** Opening Information provided block **

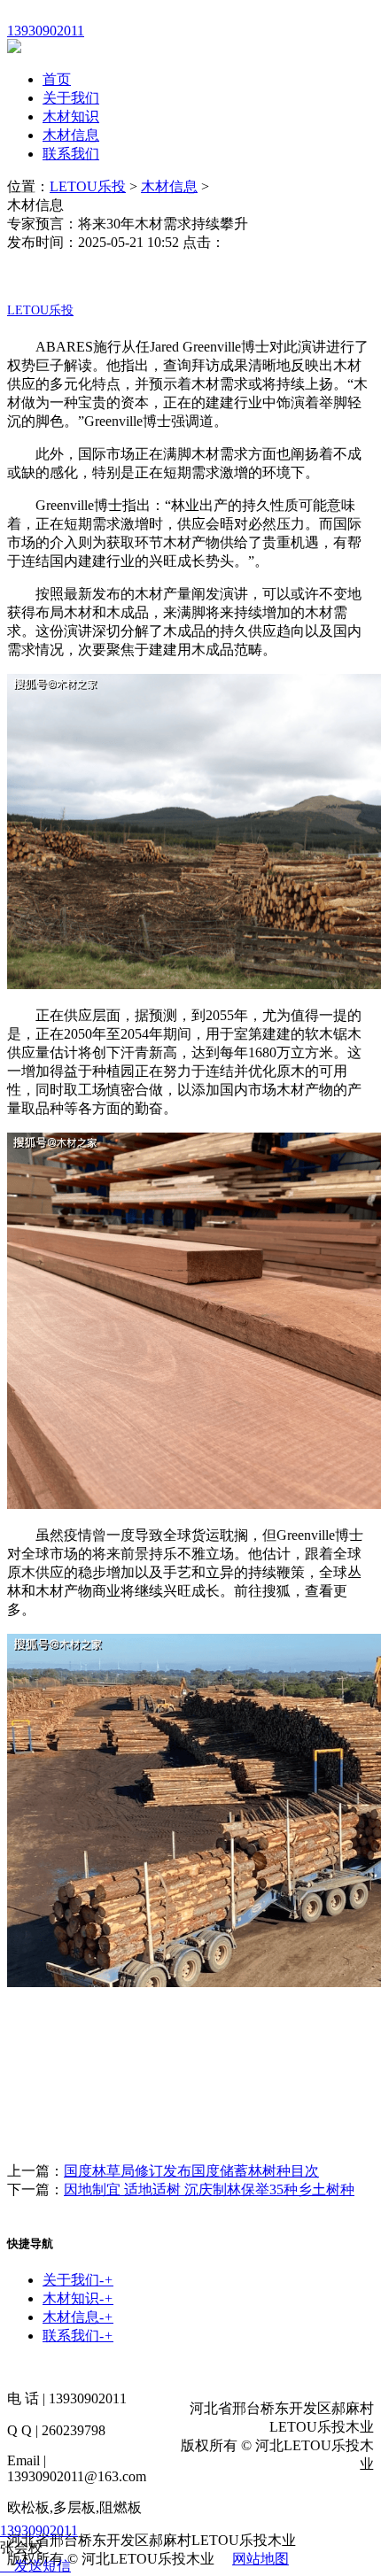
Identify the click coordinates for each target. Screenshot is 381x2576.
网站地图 (260, 2558)
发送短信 (42, 2565)
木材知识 (71, 116)
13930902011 (39, 2530)
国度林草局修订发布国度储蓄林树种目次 (191, 2170)
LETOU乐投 (88, 186)
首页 (57, 79)
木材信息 (71, 135)
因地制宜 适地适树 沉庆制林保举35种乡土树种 (209, 2189)
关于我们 (71, 97)
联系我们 (71, 153)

** Closing Information provided block **

What you need to do:
The result consists of the line with "LETOU乐投 (88, 186)" through the last line of the entries above, repeated exactly and with nothing else.

Final answer:
LETOU乐投 (88, 186)
首页 (57, 79)
木材信息 (71, 135)
因地制宜 适地适树 沉庆制林保举35种乡土树种 (209, 2189)
关于我们 (71, 97)
联系我们 (71, 153)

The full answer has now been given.